I am not saying the Union has to stay together for this reason alone, but those in England outside the southern middle class have - I think - mostly realised that Murray's experiences and attitudes have far more in common with theirs than Henman's ever could have. By Sunday night, something might have happened which could have significance way beyond tennis. Or maybe it's too far gone. But this was a victory to stir even the harshest heart.

Thursday, 25 June 2009

Michael Jackson

Another RIP post, fuck.

Any words I may write will be drowned out not merely by size but by strength. Almost everyone in the world will have something to say, and most of them will say it. The scale of this is so far beyond the things I habitually blog about that in any other circumstances it would be almost comic. But in this case it carries more the authentic air of tragedy; for all that his life was so much part of the age of celebrity, with which he shared his childhood and which he did so much to push to its current level, it has the sense of tragedy in the deeper, historic sense, not the sense of merely losing a fucking football match - for so long now, and precisely because of what he had been, it had seemed to be heading this way (he was probably still in his 30s when I first started thinking he wouldn't last long into his 50s).

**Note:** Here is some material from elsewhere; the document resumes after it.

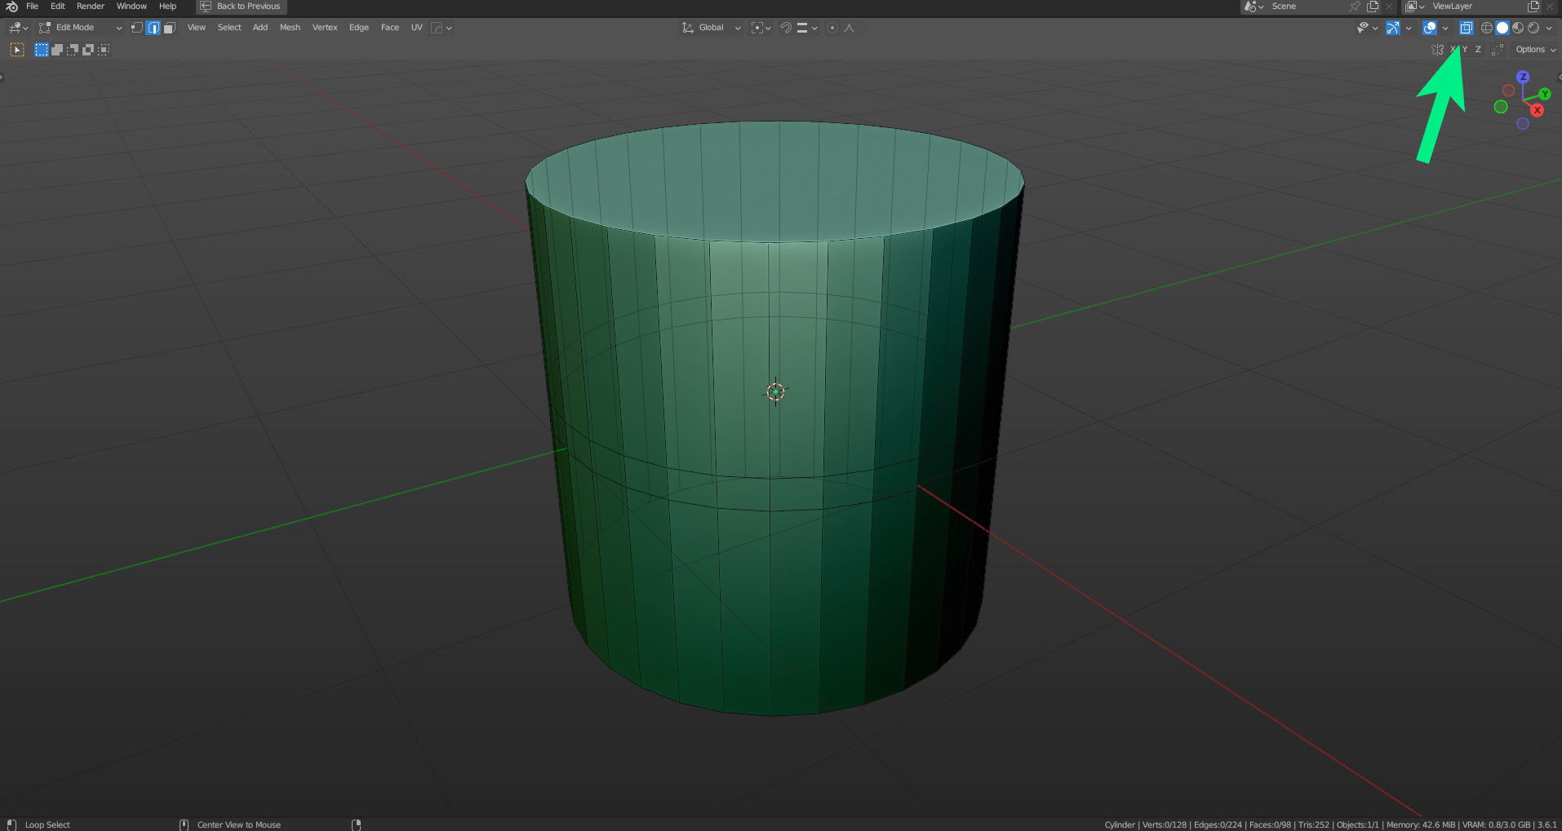Pin the Scene with the pin icon
The width and height of the screenshot is (1562, 831).
(x=1355, y=7)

So no doubt it will seem a morality tale, proof that - if you let it - celebrity will get you. And let us not pretend, as we have with so many others, that we particularly respected what he became towards the end. But why was there still so much excitement about the 02 Arena shows, even though he hadn't toured for over a decade and, when our heads finally defeated our hearts, we all doubted he could get through it? Someone who can still, so late on, create so much anticipation - against all logical sense - must have made people feel, however momentarily, however falsely when we woke up in the morning, that anything was possible. And that, we can be sure, he did. Ignore, for the moment, all the rap remixes and "have you seen my childhood?" and the endless compilations. They were all part of the long road that could only end in this.

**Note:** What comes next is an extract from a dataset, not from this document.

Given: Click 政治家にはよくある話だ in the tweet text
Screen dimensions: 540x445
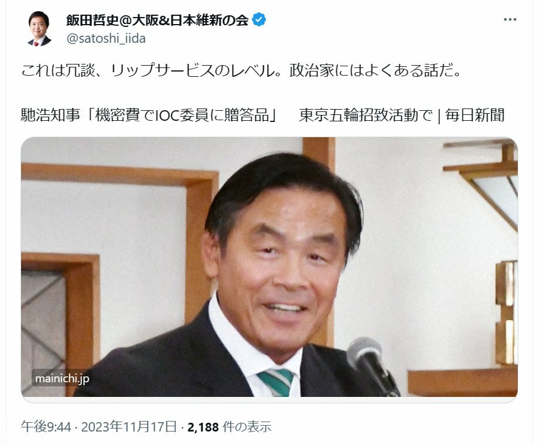Looking at the screenshot, I should pos(371,70).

Within 24 hours we will all obviously be sick of this comparison point, but as the NME said in August 1977 over its cover picture of the Elvis of half a lifetime earlier, remember him this way. And be, perhaps, more grateful for the mundanity of your own life. But be grateful too that what you have just heard existed.

Steven Wells

I didn't always agree with him - at times I thought his dogmatically pro-pop-culture stance could be (inadvertently and obviously quite against his intentions) appropriated by the very people he despised the most, and of course he was tainted for me by staying with the NME well into the Europhobia-for-the-soft-left phase it will clearly never now leave - but fuck, 48/9 is no age. He'd clearly have hated people saying he was comforting to have around, but - as with his old adversary Mark E. Smith - you always felt, whether or not you agreed with him or liked what he'd done that week/year, that his presence was A Good Thing. He undoubtedly played to the gallery (probably to stay in work) in his later years at the NME, but at his best he made people think and think again, which is more than most writers ever do.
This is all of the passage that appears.